Summary

The Mostly Closed + UI group is designed for web or email servers, allowing access to those services without being fully exposed to the Internet. It can be too permissive for some desktop systems, and can be too restrictive for other types of servers.

The difference between this group and the Mostly Closed group is that this group places no restrictions on network traffic between the University of Illinois campuses.

University of Illinois IP ranges given full access

In this firewall group, IP ranges belonging to the University of Illinois (including the Springfield and Chicago campuses) are given full access. UI IP ranges will not be subject to the same firewall restrictions as IP ranges from the external Internet.

For a list of the IP ranges that this firewall group considers a part of the University of Illinois network, see Guide to University of Illinois IP Spaces.

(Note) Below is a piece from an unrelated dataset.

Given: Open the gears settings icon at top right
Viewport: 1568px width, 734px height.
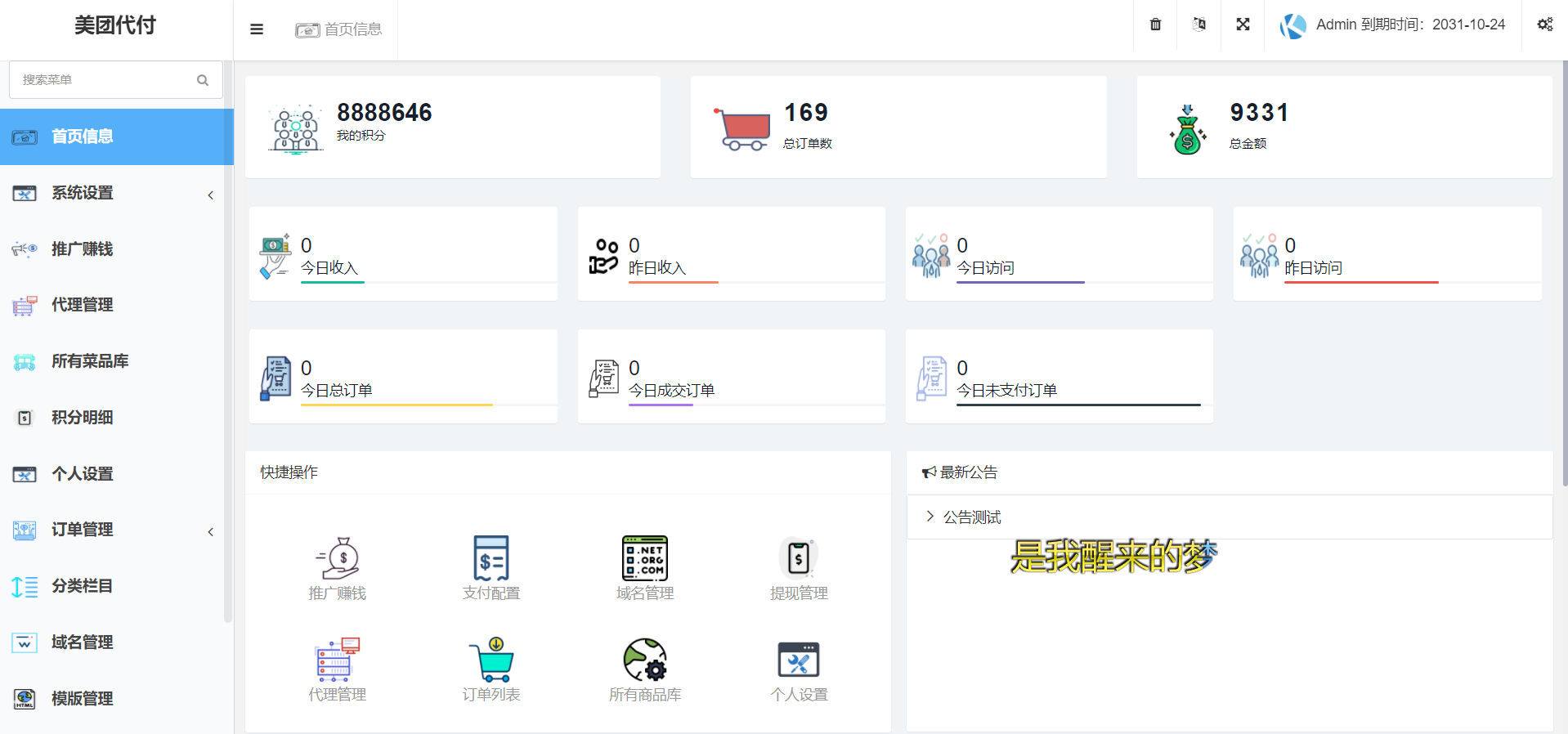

Internet: Services allowed in

From computers that are not part of the University of Illinois network:

Only HTTP, HTTPS, IMAP, secure IMAP, POP3, secure POP, FTP, SFTP, SMTP, and H.323. (A specific port list is available.)

Assuming that a machine uses the standard ports for its services, placement in this group means that users from outside the firewall will be allowed to initiate connections with encrypted and unencrypted web servers, mail servers, FTP sessions, and voice-over-IP connections on machines in this group. No other services will be accessible to outside users if a machine is in this group.

Internet: Services allowed out

To computers that are not part of the University of Illinois network:

All (except the ports that are always blocked in both directions)

Advantages

• Computers in this group are at lower risk from attacks from outside the university on the ports that are blocked.
• Users still get access to the Internet for services they already have.
• Popular services are still accessible from outside (for example, departmental web servers, mail servers, etc.).

Disadvantages

• Computers are still at risk for any attacks coming through the ports that are open. Examples include, web server vulnerabilities, sendmail vulnerabilities, etc. Note that many non-web-server devices now have interfaces that use web ports; some of the vulnerabilities that target web ports can cause problems in these devices. For example, HP JetDirect printers could be made to print out extra pages because of a web server vulnerability.
• If a computer is offering services that require additional ports, this package will not work for that machine.